In [1]:
from datasets import load_dataset, concatenate_datasets
import torch

from sae_refusal.data import (
    load_wmdp, 
    split,
    to_instructions,
    sample_data
)
from sae_refusal.model.gemma import GemmaModel
from sae_refusal.pipeline.activations import get_activations
from transformers import GenerationConfig
from sae_refusal import set_seed, clear_memory
from sklearn.model_selection import train_test_split

In [2]:
SAMPLE_SIZE = 500  # For each dataset
SEED = 42

ARTIFACT_DIR = "results/ablated"

MODEL_NAME = "google/gemma-2-2b"
RMU_NAME = "lenguyen1807/gemma-2-2b-RMU"
EMBEDDING_NAME = "sentence-transformers/all-mpnet-base-v2"

In [3]:
set_seed(SEED)
torch.set_grad_enabled(False)
torch.set_float32_matmul_precision("high")

In [4]:
TYPE = "test"

### Load data

In [5]:
wmdp_bio, wmdp_cyber = load_wmdp(sample_size=None, seed=SEED)
alpaca_ds = load_dataset("tatsu-lab/alpaca", split="train")

In [6]:
len(wmdp_bio), len(wmdp_cyber), len(alpaca_ds)

(1273, 1987, 52002)

We take only first 500 samples to train our probes

In [7]:
bio_sample = wmdp_bio.select(list(range(SAMPLE_SIZE)))
cyber_sample = wmdp_cyber.select(list(range(SAMPLE_SIZE)))

In [8]:
len(bio_sample), len(cyber_sample)

(500, 500)

For harmless prompt, we take the same samples (SAMPLE_SIZE * 2)

In [9]:
# Sample random 1000
alpaca_sample = sample_data(
    alpaca_ds.filter(lambda example: example['input'].strip() == ''),
    sample_size=SAMPLE_SIZE * 2,
    seed=SEED,
    max_len=None,
    key="instruction"
)

In [10]:
harmful_total = to_instructions(
    concatenate_datasets([bio_sample, cyber_sample]).shuffle(seed=SEED), # shuffle training data
    format_fn=lambda x: x["question"]
)

harmless_total = to_instructions(
    alpaca_sample,
    format_fn=lambda x: x["instruction"]
)

In [11]:
total_dataset = harmful_total + harmless_total

In [12]:
len(total_dataset)

2000

In [13]:
total_train, total_test = train_test_split(total_dataset, test_size=0.2, random_state=SEED)

In [14]:
len(total_train), len(total_test)

(1600, 400)

In [15]:
total_train, total_val = train_test_split(total_train, test_size=0.2, random_state=SEED)

In [16]:
len(total_train), len(total_val)

(1280, 320)

### Generate activations and outputs

In [17]:
if TYPE == "train":
    instructions = total_train
elif TYPE == "val":
    instructions = total_val
else:
    instructions = total_test

In [18]:
rmu_model = GemmaModel(RMU_NAME, type="none")

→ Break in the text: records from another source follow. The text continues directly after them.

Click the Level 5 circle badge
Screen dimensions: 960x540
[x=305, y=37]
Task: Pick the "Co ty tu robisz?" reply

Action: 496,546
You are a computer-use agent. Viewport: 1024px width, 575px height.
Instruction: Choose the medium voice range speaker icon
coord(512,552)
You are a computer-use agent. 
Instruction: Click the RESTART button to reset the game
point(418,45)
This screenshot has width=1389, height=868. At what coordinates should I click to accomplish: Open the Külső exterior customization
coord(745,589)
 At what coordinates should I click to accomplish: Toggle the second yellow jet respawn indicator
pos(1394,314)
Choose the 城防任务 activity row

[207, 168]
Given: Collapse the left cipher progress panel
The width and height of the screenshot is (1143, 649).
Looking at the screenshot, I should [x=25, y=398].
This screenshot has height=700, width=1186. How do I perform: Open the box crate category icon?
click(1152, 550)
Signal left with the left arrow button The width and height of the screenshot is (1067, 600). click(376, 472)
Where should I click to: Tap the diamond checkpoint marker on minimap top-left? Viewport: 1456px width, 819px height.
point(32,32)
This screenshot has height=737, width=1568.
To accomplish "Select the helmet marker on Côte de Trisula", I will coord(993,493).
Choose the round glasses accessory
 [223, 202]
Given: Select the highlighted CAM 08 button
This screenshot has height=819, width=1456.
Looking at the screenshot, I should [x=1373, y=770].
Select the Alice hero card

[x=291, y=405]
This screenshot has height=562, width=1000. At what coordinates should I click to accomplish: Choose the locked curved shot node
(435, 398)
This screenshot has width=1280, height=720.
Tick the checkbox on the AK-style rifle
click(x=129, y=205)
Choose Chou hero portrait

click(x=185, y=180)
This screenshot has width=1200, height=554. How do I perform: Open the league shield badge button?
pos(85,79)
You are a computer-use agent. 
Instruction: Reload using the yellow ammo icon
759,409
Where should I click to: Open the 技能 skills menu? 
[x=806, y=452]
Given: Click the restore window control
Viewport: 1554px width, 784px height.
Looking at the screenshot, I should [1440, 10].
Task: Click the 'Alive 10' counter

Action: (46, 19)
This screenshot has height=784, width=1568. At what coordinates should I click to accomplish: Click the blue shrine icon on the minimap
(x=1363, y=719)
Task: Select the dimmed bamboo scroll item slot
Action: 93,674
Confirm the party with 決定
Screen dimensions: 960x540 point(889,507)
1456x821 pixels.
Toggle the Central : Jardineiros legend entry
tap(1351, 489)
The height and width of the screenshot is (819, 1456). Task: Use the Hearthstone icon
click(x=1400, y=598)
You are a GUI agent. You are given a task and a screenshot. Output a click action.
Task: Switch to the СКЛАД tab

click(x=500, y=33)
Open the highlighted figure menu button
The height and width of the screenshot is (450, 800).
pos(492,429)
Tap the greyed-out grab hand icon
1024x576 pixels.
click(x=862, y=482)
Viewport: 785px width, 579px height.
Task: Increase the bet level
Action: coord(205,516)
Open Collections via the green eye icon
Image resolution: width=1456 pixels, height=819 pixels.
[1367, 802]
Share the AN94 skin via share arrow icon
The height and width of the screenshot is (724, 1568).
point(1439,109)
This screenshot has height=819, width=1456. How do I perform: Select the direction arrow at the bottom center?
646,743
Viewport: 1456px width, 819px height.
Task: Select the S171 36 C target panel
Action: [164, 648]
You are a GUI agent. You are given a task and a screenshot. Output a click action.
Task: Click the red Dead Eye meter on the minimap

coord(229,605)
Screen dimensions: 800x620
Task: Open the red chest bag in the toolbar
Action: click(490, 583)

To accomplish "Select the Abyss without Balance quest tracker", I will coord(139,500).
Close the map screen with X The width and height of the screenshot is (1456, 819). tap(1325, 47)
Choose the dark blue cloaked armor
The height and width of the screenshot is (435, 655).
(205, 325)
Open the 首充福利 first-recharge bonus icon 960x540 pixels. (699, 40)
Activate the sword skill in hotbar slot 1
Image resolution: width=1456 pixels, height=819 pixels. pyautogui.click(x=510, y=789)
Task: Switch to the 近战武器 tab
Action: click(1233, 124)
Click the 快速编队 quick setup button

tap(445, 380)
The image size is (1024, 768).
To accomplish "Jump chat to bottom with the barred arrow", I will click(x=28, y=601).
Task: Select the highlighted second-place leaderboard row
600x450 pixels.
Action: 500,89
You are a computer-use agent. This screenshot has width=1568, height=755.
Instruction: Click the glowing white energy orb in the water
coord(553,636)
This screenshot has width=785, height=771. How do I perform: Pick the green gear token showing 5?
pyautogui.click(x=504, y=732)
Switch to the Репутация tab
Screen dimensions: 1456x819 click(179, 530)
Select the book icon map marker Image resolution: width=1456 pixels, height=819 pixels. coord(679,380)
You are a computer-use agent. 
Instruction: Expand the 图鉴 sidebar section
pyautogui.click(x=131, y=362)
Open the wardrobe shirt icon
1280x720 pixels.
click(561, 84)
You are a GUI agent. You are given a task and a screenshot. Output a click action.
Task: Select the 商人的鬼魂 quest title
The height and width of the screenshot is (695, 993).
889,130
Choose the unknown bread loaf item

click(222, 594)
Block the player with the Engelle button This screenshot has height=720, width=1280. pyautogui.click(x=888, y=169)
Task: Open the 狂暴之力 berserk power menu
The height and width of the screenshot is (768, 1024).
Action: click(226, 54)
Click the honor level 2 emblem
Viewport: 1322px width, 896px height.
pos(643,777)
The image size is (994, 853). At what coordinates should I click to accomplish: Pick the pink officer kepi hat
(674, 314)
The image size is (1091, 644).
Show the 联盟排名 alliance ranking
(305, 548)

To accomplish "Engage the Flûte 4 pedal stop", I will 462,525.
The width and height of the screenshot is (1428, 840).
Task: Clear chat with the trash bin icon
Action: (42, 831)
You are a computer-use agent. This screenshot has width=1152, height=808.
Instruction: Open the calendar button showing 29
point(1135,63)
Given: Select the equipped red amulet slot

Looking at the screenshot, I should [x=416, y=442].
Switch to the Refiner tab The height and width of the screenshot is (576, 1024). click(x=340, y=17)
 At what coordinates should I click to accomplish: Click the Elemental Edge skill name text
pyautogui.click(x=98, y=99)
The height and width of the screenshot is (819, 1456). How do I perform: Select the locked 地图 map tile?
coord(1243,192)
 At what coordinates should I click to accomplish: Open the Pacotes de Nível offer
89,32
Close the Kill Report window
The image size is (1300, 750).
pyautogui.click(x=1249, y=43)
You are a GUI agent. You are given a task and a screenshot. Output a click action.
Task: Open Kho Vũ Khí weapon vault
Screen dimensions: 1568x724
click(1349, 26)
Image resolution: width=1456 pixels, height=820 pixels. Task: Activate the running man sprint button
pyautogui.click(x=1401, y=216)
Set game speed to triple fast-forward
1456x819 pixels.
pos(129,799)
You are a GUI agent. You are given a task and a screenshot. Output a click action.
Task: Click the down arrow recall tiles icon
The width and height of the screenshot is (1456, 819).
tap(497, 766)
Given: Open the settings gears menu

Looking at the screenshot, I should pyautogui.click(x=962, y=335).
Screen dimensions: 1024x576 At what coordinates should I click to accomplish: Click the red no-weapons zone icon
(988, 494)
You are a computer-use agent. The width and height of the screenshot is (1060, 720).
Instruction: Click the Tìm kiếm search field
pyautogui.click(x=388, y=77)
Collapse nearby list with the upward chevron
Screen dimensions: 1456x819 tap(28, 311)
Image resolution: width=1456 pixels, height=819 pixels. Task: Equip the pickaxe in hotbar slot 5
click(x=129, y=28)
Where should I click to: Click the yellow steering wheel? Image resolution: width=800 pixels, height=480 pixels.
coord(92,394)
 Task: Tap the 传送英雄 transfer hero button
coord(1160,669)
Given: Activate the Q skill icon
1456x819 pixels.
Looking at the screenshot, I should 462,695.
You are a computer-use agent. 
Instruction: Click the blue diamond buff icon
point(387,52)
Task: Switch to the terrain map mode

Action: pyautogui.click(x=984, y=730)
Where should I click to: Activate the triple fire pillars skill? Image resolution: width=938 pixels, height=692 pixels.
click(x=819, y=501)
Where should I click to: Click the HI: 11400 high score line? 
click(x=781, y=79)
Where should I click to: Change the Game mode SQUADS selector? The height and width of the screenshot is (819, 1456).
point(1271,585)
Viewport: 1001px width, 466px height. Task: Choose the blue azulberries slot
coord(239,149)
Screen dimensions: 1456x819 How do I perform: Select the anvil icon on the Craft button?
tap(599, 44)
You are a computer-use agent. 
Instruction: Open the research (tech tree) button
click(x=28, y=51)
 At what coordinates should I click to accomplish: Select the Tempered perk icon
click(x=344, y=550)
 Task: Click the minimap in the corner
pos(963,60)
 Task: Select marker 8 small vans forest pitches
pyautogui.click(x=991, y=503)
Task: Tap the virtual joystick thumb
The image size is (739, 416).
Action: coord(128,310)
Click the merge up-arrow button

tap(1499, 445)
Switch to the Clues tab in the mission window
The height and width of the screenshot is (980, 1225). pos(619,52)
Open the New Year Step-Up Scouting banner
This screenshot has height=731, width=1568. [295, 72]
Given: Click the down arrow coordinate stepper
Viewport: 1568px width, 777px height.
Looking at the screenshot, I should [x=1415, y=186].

Loading checkpoint shards:   0%|          | 0/3 [00:00<?, ?it/s]

In [19]:
rmu_activations = get_activations(
    model=rmu_model.model,
    tokenizer=rmu_model.tokenizer,
    instructions=instructions,
    tokenize_instructions_fn=rmu_model.tokenize_instructions_fn,
    block_modules=rmu_model.model_block_modules,
    positions=[-1],
    batch_size=8
)

100%|██████████| 50/50 [00:39<00:00,  1.26it/s]


In [20]:
from pathlib import Path

save_path = Path(f"{ARTIFACT_DIR}/probes/{TYPE}")
save_path.mkdir(parents=True, exist_ok=True)

In [21]:
for idx in range(rmu_model.model.config.num_hidden_layers):
    torch.save(rmu_activations.squeeze(2)[:, idx, :], f"{save_path.as_posix()}/layer_{idx}.pt")

### Sanity Checks

In [None]:
from pathlib import Path
import json

test_path = Path(f"{ARTIFACT_DIR}/probes/test")
train_path = Path(f"{ARTIFACT_DIR}/probes/train")
val_path = Path(f"{ARTIFACT_DIR}/probes/val")

In [None]:
with open(f"{test_path.as_posix()}/completions.json", "r") as f:
    test_completions = json.load(f)

with open(f"{train_path.as_posix()}/completions.json", "r") as f:
    train_completions = json.load(f)

with open(f"{val_path.as_posix()}/completions.json", "r") as f:
    val_completions = json.load(f)

First checking if match original dataset

In [None]:
def match_original(completions, original):
    for completion, data in zip(completions, original):
        if completion["prompt"] != data:
            return False
    return True 

In [None]:
match_original(test_completions, total_test)

In [None]:
match_original(val_completions, total_val)

In [None]:
match_original(train_completions, total_train)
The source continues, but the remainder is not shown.